Open data dashboards hoist youth issues in Illinois

Key performance indicators in areas like education and health are hoped to inspire more data-driven policymaking in the state.

A new online dashboard of open data is meant to give Illinois citizens and policymakers a clear look at dozens of indicators relating to children and young adults.

Illinois’ Cabinet on Children and Youth launched the dashboard in four parts — self-sufficiency, education, health, and safety. 

“When it comes to policy, we know the best decisions for children and families are those that are data-driven,” Gov. Bruce Rauner said in a press release. “Since our goal is equity, we must constantly look at the data and research to drive our work.”

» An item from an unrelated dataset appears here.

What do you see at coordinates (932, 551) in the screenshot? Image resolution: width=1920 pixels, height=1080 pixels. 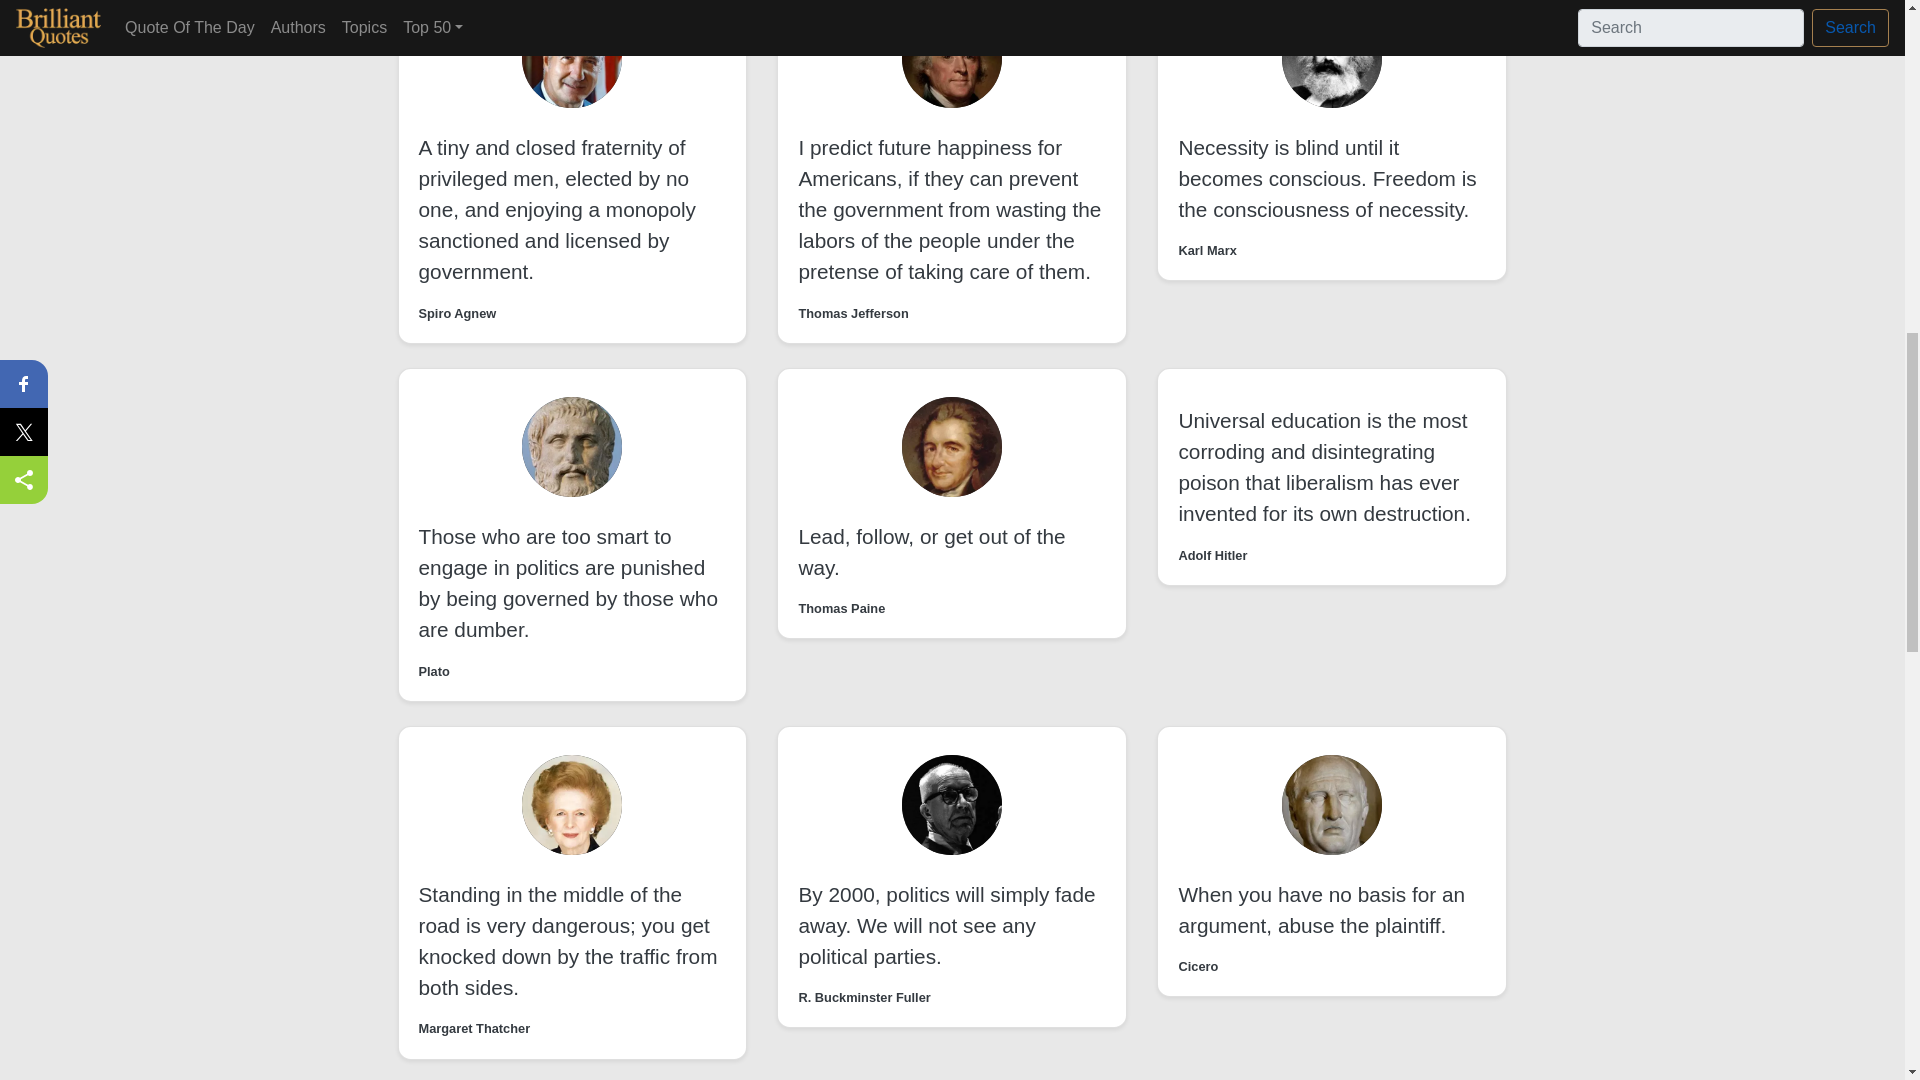 I see `Lead, follow, or get out of the way.` at bounding box center [932, 551].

  • The state’s self-sufficiency dashboard tracks the number of unemployment certifications for residents under the age of 25, as well as median income, educational attainment and student loan default rates.
  • The education dashboard shows data on things like higher education retention rates, college admission test scores and on-track rates for high school freshmen.
  • The safety dashboard maps the percentage of youth who live in violence-prone Illinois counties, as well as metrics on youth involvement in crime.
  • The health dashboard looks at birthrates for young women, vaccination rates and mental health treatment rates among other indicators.

State officials say they hope the data will help the government make better-informed decisions to advance goals in these four topic areas.

Among the measurements included in the dashboard are statistics on teenage birthrates, pregnant and postpartum women screened for depression, employment for people under the age of 25, student loan defaults, graduation rates, reading levels, expulsion rates, assault-related injuries, and domestic violence among young adults. 

The Illinois Department of Innovation & Technology created the dashboard by bringing together data from Illinois agencies. The underlying data is also available on the state’s open data portal, which was relaunched in November.

Rauner, who chairs the Cabinet on Children and Youth, created the body in 2016 to bring state agency heads together to strategize on issues facing the youth.